▸ MATERIAL FOR THIS TASK:
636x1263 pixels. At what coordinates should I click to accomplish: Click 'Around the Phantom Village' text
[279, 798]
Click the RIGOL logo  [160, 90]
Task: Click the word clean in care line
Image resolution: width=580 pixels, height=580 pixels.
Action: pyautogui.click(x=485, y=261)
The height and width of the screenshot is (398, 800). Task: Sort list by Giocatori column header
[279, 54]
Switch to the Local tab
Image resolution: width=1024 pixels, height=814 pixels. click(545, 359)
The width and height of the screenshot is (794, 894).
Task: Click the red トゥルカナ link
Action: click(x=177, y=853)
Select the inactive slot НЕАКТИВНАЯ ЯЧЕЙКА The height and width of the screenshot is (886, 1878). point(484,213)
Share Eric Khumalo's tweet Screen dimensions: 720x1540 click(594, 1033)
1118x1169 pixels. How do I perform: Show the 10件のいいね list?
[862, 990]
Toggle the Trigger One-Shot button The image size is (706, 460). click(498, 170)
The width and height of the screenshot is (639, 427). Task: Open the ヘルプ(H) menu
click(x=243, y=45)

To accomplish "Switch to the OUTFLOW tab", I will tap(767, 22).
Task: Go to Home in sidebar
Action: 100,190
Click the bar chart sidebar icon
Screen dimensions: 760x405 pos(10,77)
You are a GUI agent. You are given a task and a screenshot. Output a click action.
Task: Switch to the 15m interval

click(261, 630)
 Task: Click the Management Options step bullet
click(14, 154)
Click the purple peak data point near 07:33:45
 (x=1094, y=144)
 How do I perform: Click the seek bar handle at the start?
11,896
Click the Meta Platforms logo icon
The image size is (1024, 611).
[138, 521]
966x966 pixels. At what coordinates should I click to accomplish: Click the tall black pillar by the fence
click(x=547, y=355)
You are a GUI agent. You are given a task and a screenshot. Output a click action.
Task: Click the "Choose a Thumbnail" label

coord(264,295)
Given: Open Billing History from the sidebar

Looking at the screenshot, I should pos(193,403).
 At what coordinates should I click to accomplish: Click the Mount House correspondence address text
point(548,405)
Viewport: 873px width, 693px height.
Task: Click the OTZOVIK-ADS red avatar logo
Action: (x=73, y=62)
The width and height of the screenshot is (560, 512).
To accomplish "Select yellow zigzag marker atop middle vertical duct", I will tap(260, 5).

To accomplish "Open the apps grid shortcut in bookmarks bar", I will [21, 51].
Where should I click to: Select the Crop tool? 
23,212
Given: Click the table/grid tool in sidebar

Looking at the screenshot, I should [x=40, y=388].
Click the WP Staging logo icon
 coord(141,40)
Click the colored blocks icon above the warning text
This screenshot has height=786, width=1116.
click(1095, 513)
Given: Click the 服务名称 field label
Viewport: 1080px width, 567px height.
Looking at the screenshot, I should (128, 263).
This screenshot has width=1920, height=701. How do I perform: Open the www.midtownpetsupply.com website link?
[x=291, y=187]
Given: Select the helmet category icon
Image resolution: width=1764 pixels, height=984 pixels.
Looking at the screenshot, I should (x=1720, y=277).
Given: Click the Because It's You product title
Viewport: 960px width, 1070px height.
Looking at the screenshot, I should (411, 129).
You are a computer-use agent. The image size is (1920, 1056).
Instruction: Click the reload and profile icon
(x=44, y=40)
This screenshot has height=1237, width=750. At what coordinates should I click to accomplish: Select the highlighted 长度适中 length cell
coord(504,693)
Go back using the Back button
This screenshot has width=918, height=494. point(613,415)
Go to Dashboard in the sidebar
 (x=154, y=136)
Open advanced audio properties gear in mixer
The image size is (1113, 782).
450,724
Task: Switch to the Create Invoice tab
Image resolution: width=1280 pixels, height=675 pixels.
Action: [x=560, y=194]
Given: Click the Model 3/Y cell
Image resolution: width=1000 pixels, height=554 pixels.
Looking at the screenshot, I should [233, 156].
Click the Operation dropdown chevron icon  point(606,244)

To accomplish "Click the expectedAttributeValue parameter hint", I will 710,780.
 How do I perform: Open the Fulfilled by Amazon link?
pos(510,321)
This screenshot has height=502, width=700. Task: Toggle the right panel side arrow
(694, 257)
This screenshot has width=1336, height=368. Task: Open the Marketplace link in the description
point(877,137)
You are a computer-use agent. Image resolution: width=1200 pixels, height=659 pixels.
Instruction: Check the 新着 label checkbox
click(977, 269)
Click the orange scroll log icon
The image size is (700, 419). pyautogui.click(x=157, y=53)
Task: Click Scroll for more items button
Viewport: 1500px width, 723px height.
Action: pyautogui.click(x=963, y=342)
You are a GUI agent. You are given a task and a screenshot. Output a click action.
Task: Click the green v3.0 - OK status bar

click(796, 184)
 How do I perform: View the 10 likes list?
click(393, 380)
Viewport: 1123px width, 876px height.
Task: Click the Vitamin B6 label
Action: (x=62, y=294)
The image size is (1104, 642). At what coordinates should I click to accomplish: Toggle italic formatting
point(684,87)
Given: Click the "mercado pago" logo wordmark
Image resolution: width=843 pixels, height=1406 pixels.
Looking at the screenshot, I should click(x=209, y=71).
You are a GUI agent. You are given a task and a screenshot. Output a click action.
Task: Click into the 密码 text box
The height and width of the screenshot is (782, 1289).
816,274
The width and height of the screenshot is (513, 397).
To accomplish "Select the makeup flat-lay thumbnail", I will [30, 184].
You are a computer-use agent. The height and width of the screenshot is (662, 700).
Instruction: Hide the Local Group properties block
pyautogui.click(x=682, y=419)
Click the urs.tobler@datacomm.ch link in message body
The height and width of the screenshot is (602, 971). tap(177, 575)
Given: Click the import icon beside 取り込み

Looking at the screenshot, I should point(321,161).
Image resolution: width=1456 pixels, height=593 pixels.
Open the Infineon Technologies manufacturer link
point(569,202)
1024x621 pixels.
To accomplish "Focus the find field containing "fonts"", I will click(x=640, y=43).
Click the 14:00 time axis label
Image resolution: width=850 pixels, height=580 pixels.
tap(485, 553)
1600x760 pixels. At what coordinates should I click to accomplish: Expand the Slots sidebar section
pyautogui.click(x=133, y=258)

▸ REQUIREMENT:
Pull every line containing the word "computer" out of the material.

▸ RESULT OF THIS EXERCISE:
You are a computer-use agent. The image size is (1920, 1056).
You are a computer-use agent. Image resolution: width=1200 pixels, height=659 pixels.
You are a computer-use agent. The height and width of the screenshot is (662, 700).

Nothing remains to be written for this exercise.